Code repository for the paper: 'Bogaert, M., & Delaere, L. (2023). Ensemble Methods in Customer Churn Prediction: A Comparative Analysis of the State-of-the-Art. Mathematics, 11(5), 1137.'
The code has been built in R (version 4.2.2) and R-studio. All important libraries are loaded in the first code chunk. If the required packages are not installed, make sure that you run install.packages
first. For catboost
follow the guidelines on https://catboost.ai/en/docs/installation/r-installation-binary-installation. For scmamp
follow the guidelines on https://github.com/b0rxa/scmamp.
Since the code is a R-markdown file, it is advised that you open the file in R-studio.
In the paper there are 11 data sets of which 3 are proprietary and 8 publicly available. Since these propietary data sets are confidential, they cannot be shared. Hence, the first 3 data sets in the code should be discarded. The other 8 data sets are online available and can be downloaded from the following links:
- https://www.kaggle.com/becksddf/churn-in-telecoms-dataset/data#
- https://www.kaggle.com/shubh0799/churn-modelling
- https://kdd.org/kdd-cup/view/kdd-cup-2009/Data
- https://www.kaggle.com/barun2104/telecom-churn?select=telecom_churn.csv
- https://www.kaggle.com/blastchar/telco-customer-churn
- https://www.kaggle.com/datasets/mahreen/sato2015
- https://www.kaggle.com/datasets/jpacse/datasets-for-churn-telecom?select=cell2celltrain.csv
- www.sgi.com/tech/mlc/db
To make sure that everyhting runs smoothly, put the data sets in the same directory as the code file.

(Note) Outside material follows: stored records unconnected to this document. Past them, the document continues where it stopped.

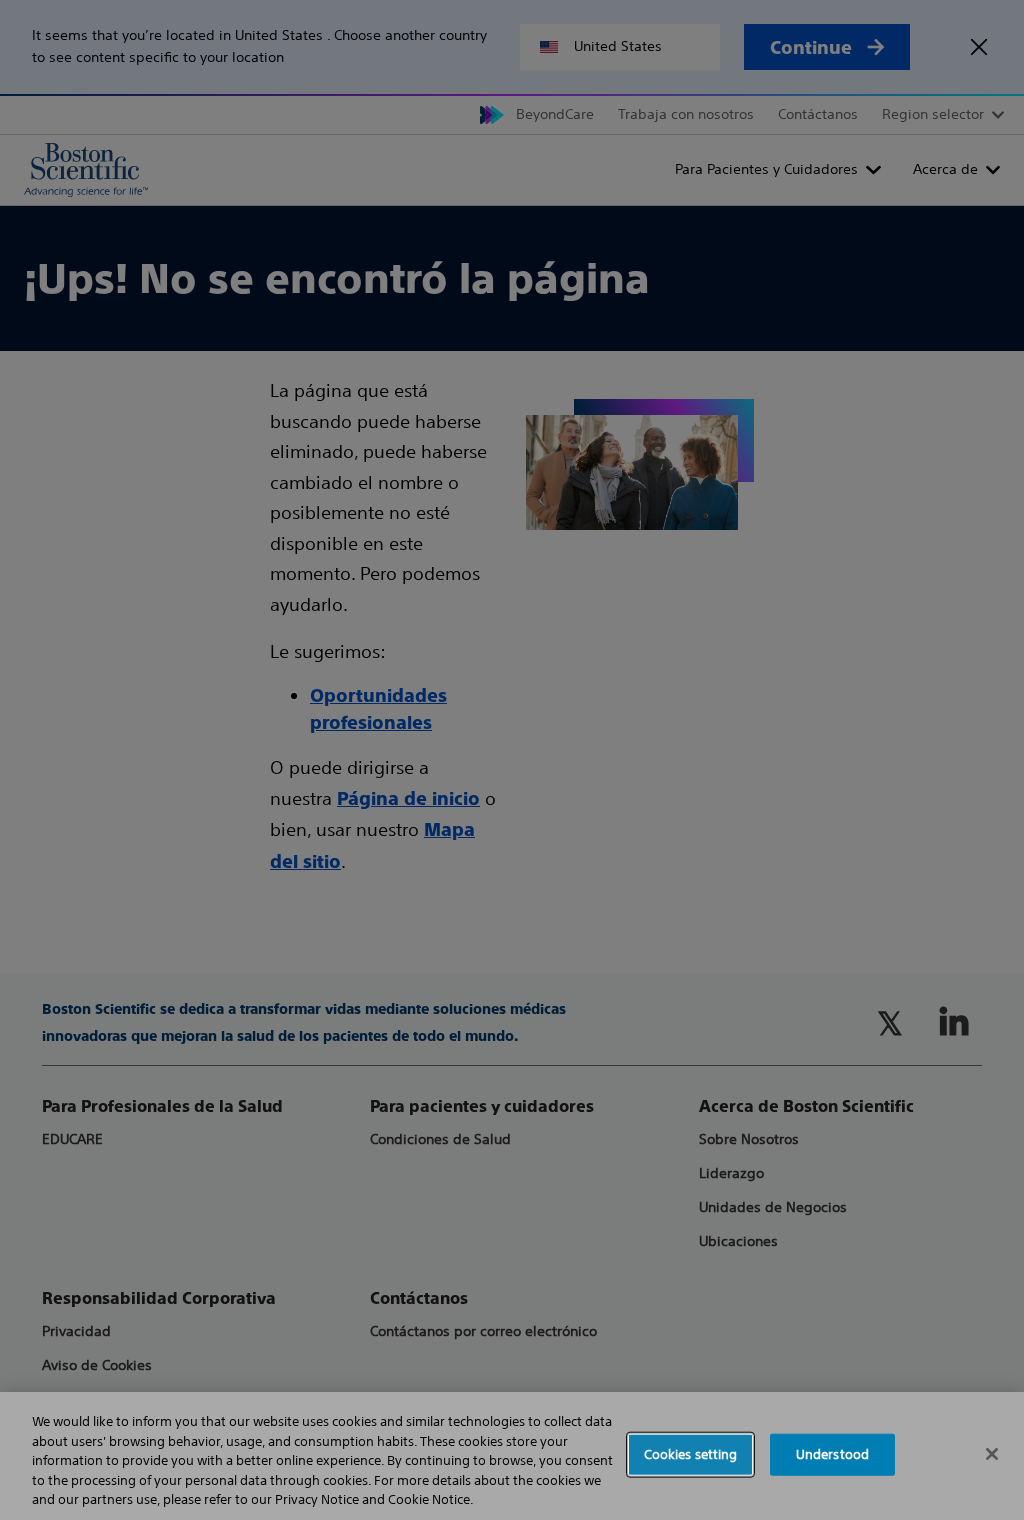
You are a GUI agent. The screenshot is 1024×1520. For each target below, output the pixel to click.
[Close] (992, 1454)
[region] (512, 1456)
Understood (832, 1454)
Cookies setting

Since the paper benchmarks 33 classifiers across all 8 data sets, the code takes very long to run. Users that want to speed up the running time are advised to parallellise the code with foreach
or run each data set in a different R window.
Bogaert, M., & Delaere, L. (2023). Ensemble Methods in Customer Churn Prediction: A Comparative Analysis of the State-of-the-Art. Mathematics, 11(5), 1137.